If only I’d had a camera to get you a picture of the man and dog in this story…
It was hot and humid. Too hot. Way too humid. Like New Jersey had become – not a rain forest – but a steam forest. The thick heat made me move slowly as I was hiking through the woods with Hazel. She was panting, I was dripping sweat. We were walking downhill on a wide path with tall hardwoods when we came upon a HUGE fallen tree blocking our way. The tree had cracked about four feet above the base of its trunk and from there it angled across the trail like a giant limbo pole that was missing a second person to hold its other side. Hazel ran right under it like there was nothing there. I trudged around it.
As we were about to continue on our way I heard someone breathing heavily from up the hill behind us and turned back to look. It was a man and his dog coming down the path. Normally I would think, “whatever, just another hiker and his dog” – but there was something funny about these two. The man was a broad-shouldered, 6-foot-five version of Jerry Garcia. He had long, white, wavy hair, a white beard, and a huge pot belly under a pink t-shirt. The shirt was bathed in sweat from his shoulders down to his belly, making a big, wet “V”. From the pink shirt and the hippie look you would think he was going to be a jolly fellow. But he had a serious look on his face – didn’t even make eye contact with us. You could see he was exhausted and determined, thinking, “get me down this hill and done with this hike already, it’s disgusting out here and I’m not cut out for this.”
Well, he was stomping down that hill with momentum and then he saw that fallen tree in his way. He looked like he was so tired, so “done,” that he didn’t have the strength or will to veer off the path and walk around it. So without stopping he lunged forward under the giant trunk and ducked – all in one motion. Hazel and I both watched curiously, thinking, “that’s not going to work.” And it didn’t. The huge man was able to duck under the tree and come out the other side in one motion, but when he tried to lift himself back to a stand there was no balance left in his massive legs. It was like watching a second tree fall, in slooow motion. He waved his big hands a little as if to grab something, but there was nothing to catch onto. Then he knew just to put them in front of him and soften his meeting with the ground. As he “timbered” forward, he kept that serious expression – I think because he was too tired to move his face muscles.

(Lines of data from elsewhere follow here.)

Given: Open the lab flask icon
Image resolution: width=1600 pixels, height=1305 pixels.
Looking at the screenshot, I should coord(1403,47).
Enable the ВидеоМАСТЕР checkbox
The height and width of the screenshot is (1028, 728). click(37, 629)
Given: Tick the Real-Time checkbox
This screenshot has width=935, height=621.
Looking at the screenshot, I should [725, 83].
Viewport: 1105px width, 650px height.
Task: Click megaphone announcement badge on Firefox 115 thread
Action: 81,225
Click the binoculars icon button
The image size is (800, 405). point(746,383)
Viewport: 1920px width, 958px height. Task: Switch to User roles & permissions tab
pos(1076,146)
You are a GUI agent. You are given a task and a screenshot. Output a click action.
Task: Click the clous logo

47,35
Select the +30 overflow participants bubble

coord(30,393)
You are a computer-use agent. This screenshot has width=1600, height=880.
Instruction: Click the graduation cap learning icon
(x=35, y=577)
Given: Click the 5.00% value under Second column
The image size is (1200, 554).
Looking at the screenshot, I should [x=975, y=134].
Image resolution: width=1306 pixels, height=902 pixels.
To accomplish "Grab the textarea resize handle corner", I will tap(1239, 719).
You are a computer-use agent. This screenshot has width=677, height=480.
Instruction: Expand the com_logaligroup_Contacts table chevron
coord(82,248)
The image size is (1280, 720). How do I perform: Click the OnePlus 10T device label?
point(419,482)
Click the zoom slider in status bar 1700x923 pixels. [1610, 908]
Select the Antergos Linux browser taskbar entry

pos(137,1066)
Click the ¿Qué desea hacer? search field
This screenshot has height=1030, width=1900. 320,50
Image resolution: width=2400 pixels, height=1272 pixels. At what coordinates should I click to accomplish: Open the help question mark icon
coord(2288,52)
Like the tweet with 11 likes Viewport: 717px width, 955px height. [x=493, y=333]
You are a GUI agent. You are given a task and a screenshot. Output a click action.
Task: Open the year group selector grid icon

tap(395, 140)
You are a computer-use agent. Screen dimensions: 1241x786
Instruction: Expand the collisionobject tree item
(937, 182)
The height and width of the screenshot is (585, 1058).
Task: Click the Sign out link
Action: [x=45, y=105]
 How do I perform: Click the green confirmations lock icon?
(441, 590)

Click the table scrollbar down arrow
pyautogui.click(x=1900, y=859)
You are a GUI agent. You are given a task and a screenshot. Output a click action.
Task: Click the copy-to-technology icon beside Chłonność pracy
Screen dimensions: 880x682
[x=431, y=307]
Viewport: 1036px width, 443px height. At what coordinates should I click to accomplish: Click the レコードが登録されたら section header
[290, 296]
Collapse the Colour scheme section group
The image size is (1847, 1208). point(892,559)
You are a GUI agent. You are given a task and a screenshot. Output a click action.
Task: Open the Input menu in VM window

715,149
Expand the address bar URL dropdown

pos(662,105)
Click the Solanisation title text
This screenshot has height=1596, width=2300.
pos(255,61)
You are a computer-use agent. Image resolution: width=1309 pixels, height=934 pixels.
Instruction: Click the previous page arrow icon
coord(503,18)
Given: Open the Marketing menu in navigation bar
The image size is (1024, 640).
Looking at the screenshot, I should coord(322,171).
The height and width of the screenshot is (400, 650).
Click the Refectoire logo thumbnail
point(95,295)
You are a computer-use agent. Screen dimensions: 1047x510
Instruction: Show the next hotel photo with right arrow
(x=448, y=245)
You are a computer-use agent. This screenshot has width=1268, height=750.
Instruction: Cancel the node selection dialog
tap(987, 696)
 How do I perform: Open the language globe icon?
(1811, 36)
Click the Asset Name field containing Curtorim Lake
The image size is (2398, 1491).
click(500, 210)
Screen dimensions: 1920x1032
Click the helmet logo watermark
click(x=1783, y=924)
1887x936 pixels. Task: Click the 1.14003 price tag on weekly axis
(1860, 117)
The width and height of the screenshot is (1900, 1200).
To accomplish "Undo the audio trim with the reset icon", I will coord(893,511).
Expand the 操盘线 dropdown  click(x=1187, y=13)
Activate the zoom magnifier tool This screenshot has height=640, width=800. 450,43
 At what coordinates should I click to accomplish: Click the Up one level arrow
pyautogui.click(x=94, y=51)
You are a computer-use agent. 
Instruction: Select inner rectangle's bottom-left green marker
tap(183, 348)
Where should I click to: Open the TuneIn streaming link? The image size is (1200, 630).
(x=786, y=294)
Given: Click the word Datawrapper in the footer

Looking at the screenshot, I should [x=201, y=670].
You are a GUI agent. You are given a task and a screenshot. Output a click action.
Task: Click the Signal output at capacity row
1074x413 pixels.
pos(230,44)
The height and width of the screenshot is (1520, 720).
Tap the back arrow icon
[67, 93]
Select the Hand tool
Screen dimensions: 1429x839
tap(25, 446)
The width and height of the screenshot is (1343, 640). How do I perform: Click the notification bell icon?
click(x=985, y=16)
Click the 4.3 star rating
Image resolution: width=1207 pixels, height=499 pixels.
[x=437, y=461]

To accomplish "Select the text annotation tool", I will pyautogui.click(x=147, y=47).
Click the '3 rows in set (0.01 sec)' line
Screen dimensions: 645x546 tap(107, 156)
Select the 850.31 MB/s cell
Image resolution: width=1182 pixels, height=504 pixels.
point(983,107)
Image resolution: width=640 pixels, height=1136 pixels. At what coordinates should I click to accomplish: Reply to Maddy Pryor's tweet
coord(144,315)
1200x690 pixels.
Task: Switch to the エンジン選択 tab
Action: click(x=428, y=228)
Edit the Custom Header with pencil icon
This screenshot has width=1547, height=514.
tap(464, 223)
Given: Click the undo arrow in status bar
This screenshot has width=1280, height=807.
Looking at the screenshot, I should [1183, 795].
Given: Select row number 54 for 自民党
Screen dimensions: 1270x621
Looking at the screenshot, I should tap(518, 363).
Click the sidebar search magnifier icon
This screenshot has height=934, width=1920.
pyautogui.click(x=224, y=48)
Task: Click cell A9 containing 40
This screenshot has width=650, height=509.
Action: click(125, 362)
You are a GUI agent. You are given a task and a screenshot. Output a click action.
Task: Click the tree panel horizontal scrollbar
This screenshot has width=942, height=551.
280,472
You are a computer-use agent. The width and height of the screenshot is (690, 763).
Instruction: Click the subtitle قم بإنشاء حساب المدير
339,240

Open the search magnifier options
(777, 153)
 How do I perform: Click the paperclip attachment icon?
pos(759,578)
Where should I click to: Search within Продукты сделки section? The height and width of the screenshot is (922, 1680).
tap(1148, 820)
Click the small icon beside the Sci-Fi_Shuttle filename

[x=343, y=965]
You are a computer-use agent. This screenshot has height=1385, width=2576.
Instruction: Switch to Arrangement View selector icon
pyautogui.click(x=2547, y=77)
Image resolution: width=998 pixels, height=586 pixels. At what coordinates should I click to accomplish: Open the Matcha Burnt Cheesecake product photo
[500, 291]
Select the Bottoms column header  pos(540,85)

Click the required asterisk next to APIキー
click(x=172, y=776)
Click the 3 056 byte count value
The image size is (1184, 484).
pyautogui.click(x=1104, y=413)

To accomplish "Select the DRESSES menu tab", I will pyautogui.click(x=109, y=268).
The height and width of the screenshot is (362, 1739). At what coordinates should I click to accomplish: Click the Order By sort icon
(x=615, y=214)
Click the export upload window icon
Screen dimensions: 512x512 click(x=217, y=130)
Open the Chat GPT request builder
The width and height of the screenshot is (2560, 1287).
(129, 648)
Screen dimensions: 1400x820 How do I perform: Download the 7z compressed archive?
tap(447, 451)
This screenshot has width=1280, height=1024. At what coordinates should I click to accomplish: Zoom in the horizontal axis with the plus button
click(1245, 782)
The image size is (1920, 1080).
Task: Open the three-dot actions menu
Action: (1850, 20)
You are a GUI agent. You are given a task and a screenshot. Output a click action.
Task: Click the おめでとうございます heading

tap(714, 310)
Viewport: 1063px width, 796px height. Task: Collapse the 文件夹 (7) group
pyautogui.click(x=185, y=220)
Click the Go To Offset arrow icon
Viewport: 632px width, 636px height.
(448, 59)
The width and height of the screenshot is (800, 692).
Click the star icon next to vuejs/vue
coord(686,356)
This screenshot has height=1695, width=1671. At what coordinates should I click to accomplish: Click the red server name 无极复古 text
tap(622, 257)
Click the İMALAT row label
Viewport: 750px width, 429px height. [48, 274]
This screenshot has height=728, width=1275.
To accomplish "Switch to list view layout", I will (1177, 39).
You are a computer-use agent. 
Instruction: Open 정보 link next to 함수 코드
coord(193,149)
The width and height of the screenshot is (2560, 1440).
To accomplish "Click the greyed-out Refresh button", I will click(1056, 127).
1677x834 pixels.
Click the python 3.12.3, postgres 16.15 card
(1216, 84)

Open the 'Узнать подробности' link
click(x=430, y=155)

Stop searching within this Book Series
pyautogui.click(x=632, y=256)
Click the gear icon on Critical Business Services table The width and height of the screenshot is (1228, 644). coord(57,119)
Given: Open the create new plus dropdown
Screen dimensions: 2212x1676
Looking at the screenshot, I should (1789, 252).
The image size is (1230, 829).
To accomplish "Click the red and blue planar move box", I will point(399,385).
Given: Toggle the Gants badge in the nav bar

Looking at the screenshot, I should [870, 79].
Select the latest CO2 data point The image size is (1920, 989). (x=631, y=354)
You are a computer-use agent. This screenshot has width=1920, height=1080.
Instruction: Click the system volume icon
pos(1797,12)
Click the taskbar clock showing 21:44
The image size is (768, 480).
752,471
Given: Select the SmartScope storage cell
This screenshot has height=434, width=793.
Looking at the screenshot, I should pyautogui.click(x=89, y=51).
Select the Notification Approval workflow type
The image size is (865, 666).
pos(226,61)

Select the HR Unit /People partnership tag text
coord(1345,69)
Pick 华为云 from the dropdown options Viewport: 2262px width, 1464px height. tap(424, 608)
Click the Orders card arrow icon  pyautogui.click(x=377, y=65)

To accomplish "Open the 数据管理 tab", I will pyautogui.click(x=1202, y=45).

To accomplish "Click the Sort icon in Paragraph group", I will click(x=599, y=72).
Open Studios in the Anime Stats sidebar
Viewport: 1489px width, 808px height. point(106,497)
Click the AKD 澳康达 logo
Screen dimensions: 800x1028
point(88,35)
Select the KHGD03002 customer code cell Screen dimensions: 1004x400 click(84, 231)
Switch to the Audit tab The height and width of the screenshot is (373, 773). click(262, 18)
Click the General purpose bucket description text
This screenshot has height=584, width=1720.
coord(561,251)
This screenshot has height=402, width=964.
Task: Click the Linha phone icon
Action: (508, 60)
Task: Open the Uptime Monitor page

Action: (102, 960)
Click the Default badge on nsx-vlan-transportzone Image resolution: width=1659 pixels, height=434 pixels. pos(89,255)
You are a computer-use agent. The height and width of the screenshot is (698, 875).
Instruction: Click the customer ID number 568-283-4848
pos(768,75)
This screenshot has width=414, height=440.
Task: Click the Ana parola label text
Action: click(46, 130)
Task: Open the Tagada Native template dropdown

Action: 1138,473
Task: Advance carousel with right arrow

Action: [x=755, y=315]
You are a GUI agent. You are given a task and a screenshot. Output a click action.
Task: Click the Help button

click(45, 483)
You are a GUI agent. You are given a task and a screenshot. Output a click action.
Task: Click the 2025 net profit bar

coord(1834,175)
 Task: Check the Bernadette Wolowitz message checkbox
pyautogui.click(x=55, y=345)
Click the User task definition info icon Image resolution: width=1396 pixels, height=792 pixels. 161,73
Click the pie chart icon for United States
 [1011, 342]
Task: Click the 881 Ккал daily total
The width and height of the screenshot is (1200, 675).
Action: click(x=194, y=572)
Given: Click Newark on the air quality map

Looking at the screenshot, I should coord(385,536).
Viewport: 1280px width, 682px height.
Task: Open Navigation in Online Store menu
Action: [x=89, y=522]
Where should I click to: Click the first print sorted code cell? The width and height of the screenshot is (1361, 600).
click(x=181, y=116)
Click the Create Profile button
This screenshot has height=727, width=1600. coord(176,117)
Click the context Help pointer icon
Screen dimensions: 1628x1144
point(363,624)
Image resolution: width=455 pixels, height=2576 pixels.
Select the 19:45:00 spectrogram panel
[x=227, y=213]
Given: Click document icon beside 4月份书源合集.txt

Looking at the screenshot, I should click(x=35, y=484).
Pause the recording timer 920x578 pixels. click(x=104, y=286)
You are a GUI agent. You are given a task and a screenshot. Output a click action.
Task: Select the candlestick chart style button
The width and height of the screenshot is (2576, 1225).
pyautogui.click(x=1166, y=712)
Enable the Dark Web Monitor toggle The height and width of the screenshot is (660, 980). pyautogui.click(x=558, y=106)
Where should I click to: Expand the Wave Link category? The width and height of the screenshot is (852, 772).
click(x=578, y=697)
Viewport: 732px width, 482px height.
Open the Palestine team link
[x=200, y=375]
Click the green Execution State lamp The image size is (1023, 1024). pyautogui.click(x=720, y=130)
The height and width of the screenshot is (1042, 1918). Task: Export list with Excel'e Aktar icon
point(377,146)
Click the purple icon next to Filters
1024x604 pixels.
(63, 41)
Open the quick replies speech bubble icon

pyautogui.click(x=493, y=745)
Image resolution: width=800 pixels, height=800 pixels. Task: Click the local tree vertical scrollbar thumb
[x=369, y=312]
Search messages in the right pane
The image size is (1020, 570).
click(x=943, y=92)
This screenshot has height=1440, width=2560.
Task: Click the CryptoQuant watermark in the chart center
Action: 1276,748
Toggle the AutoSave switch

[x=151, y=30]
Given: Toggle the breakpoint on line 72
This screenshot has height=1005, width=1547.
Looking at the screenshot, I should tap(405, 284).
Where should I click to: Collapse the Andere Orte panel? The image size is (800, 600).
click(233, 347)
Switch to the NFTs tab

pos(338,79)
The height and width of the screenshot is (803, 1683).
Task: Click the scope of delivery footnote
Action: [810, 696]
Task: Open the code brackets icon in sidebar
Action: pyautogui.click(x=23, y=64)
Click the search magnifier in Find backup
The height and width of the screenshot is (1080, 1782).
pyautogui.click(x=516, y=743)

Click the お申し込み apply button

“Are you okay?” I asked, as he verrry slowly lifted one knee off the ground. In that instant, the tallest Standard Poodle I have ever seen hopped over the fallen tree and came to the man’s side. It was his dog. Without hesitation, the dog put his front paws on his owner’s side, clawed them up higher onto his upper back, and started humping the fallen man like it was a sexual revolution… a planned mating… a get-it-while-it’s-hot-all-you-can-hump-buffet.
My lips almost split apart as I fought back a smile. Tears welled in my eyes. From holding back the laughter I had to cross my legs – I almost pissed in my pants. It was totally surreal – like something went wild in fairy tale land and Paul Bunyan was suddenly getting humped by Babe the Blue Ox. I quickly calmed, though, and was able to keep it together out of respect. Then, with the cadence of a sportscaster I said, “Wow. Talk about adding insult to injury.”
From down on one knee the man looked up at me and cracked a smile. He brushed the humping dog off his back. He lifted himself up slowly, then dusted off his knees. We all continued silently down the path.